Bank of England vows to act ‘forcefully’ to prevent lasting inflation

9 comments
  1. Someone help me out here. The main people hurt by inflation are the poor since they have the least capacity to absorb increases in prices – and yet the job of controlling inflation is handed to an organization whose only weapon is raising interest rates, something which again disproportionately hurts the poor.
    Why do we do it this way ?

  2. The Bank of England is asked to make sure a water pipe after a T junction has an exact flow at all times but they have no control over the amount of water coming down the pipe one way and only a flywheel attached to the pipe coming in the other way. It isn’t even completely clear that the flywheel they do have does anything. Indeed it may only work because enough people think it does.

    Clinging to the idea that we have any control over inflation in a global economy is completely bonkers.

    [A job well done.](https://www.economicshelp.org/wp-content/uploads/2017/10/inflation-interest-rates.jpg.webp)
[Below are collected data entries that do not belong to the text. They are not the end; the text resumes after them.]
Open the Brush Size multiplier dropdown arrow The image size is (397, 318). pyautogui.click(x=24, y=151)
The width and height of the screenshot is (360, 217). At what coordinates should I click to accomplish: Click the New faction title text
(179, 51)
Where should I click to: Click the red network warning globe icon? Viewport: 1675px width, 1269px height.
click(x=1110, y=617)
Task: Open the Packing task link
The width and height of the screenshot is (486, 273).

  3. Why do I feel like the brunt of this ‘force’ will be faced by the poor and working class, likely through pay restriction and cuts.

  4. I might be wrong but my understanding is the only forceful thing they can do is deliberately trigger a recession?

  5. Option 1. Don’t raise interest rates. £ stays weak. Cost of living crisis still there since most commodities are priced in $ but bought with £. Economy tanks.

    Option 2. Raise interest rates. Mortgages increases. Cost of living crisis still there. Economy tanks.

    Option 1 affects poor people more. Option 2 affects homeowners more.

    BoE is currently choosing option 1.